_EXTRACT TO READ_
<<<<

A novel material known as coordination polymers, specifically metal-organic frameworks (MOFs), has emerged in recent years. These structures are formed when a metal center self-assembles with an organic linker, creating a 3D network [6]. Owing to their ultrahigh porosity, large surface area, tunable pore size and shape, and ease of functionalization, MOFs have garnered significant attention for their potential applications as multifunctional materials in ion exchange, gas storage, separation, adsorption, optics, magnetism, conductivity, and, more recently, catalysis [7].

The materials of institute Lavoisier (MIL) type of MOFs, which features metal ions in their third oxidation state as the central component and terephthalic acid as an organic linker, is one of the more intriguing varieties. In 1998, Ferey and his group discovered this type of material, which is why the acronym MIL (Materials of Institute Lavoisier) was chosen [8]. Various transition metals (TMs) have since been utilized as metal centers to synthesize different MILs, including MIL-53 (Fe), MIL-53 (Al), and MIL-53 (Cr) [7]. According to research by Huang et al., Fe3O4@MIL-101 composites and magnetite Fe3O4 can serve as the metal center in nanostructured compounds [9]. MOFs gain additional properties when metal compounds are substituted for metal ions, such as a large surface-to-volume ratio [10].

For OER, various MOF types have been employed. Zhou et al. devised a novel approach for effective oxygen evolution using hierarchically structured Co3O4@X (X = Co3O4, CoS, C, and CoP) electrocatalysts, which were fabricated using a MOF template [6]. The Co3O4@X derivatives exhibit long-term stability and extremely efficient electrocatalytic performance. These molecules, in particular, with their smaller overpotential, exhibit greater electrocatalytic activity. Xu et al. effectively employed MOF-derived hollow CoS adorned with CeOx nanoparticles to enhance oxygen evolution electrocatalysis in the same field [11]. In another study, the self-supported MOF (MOF Co2(OH)2nanoarrays, featuring missing carboxy ferrocene linkers, demonstrated exceptional OER performance [12]. With a low overpotential of 241 mV [12]. Agarwal et al. presented a pair of MOF-derived catalysts for the OER and the oxygen reduction reaction to further the development of zinc-air batteries to further their development [13]. The study details the development of a mixed-metal sulfide catalyst (FeCoNi-S@ZIF) derived from MOF, which shows remarkable stability for zinc-air battery operation, achieving an OER potential of 1.65 V at 10 mA∙cm−2. Additionally, MOF-derived carbon-based electrocatalysts with uniformly distributed active sites and high electrical conductivity were fabricated using carbon-based materials [14]. For water oxidation, TM-based bimetallic MOFs (TMB MOFs) with two distinct metal ions (Ni–Fe, Ni–Co, or Fe–Co) exhibit unique synergistic effects, potentially outperforming the corresponding monometallic MOFs in terms of OER performance and stability [12].

>>>>

_GIVEN RECORDS_
<<<<

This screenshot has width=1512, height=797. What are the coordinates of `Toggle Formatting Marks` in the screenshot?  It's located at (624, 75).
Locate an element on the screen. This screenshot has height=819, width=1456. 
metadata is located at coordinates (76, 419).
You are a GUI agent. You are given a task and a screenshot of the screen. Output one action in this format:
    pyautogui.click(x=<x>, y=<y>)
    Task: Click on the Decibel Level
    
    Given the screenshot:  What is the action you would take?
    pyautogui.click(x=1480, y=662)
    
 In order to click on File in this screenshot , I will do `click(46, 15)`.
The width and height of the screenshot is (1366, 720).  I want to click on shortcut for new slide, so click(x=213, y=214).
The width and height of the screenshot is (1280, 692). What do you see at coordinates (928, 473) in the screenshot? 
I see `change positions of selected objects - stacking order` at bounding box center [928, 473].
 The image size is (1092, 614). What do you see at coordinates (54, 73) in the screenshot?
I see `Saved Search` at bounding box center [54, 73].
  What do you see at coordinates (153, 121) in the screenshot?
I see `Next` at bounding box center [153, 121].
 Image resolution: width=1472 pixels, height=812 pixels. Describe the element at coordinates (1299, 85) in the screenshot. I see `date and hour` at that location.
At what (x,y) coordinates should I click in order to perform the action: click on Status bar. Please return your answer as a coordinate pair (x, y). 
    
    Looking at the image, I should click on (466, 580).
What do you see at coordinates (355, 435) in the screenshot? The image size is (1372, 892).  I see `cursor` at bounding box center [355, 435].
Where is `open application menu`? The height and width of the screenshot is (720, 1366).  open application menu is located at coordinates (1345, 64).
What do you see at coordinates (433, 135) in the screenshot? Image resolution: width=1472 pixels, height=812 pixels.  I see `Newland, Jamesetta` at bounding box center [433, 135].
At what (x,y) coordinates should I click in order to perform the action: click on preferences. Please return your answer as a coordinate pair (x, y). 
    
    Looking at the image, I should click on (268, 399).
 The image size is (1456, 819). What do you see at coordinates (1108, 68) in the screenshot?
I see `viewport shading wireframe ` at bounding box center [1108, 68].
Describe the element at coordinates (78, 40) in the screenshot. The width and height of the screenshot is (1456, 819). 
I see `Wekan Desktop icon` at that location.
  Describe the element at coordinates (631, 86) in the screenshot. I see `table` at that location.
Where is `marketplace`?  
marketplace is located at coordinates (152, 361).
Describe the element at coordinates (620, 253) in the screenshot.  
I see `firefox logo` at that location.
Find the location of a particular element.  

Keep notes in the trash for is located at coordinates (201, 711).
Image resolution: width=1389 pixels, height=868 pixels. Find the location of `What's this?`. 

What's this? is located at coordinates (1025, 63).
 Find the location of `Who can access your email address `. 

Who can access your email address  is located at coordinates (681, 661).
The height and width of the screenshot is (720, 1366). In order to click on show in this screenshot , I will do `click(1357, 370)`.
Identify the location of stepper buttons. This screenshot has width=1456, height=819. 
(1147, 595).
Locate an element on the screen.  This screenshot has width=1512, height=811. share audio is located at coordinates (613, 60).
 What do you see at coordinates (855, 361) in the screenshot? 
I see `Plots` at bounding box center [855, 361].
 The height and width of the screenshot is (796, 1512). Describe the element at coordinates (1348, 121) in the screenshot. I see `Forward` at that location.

>>>>

_TASKS TO CARRY OUT_
(a) According to the excerpt on metal-organic frameworks, in what year did Ferey's group discover the MIL type of material?
(b) Please reproduce the excerpt on metal-organic frameworks word for word, from "The materials of" to "surface-to-volume ratio [10].".

_FULL ANSWERS_
(a) 1998

(b)
The materials of institute Lavoisier (MIL) type of MOFs, which features metal ions in their third oxidation state as the central component and terephthalic acid as an organic linker, is one of the more intriguing varieties. In 1998, Ferey and his group discovered this type of material, which is why the acronym MIL (Materials of Institute Lavoisier) was chosen [8]. Various transition metals (TMs) have since been utilized as metal centers to synthesize different MILs, including MIL-53 (Fe), MIL-53 (Al), and MIL-53 (Cr) [7]. According to research by Huang et al., Fe3O4@MIL-101 composites and magnetite Fe3O4 can serve as the metal center in nanostructured compounds [9]. MOFs gain additional properties when metal compounds are substituted for metal ions, such as a large surface-to-volume ratio [10].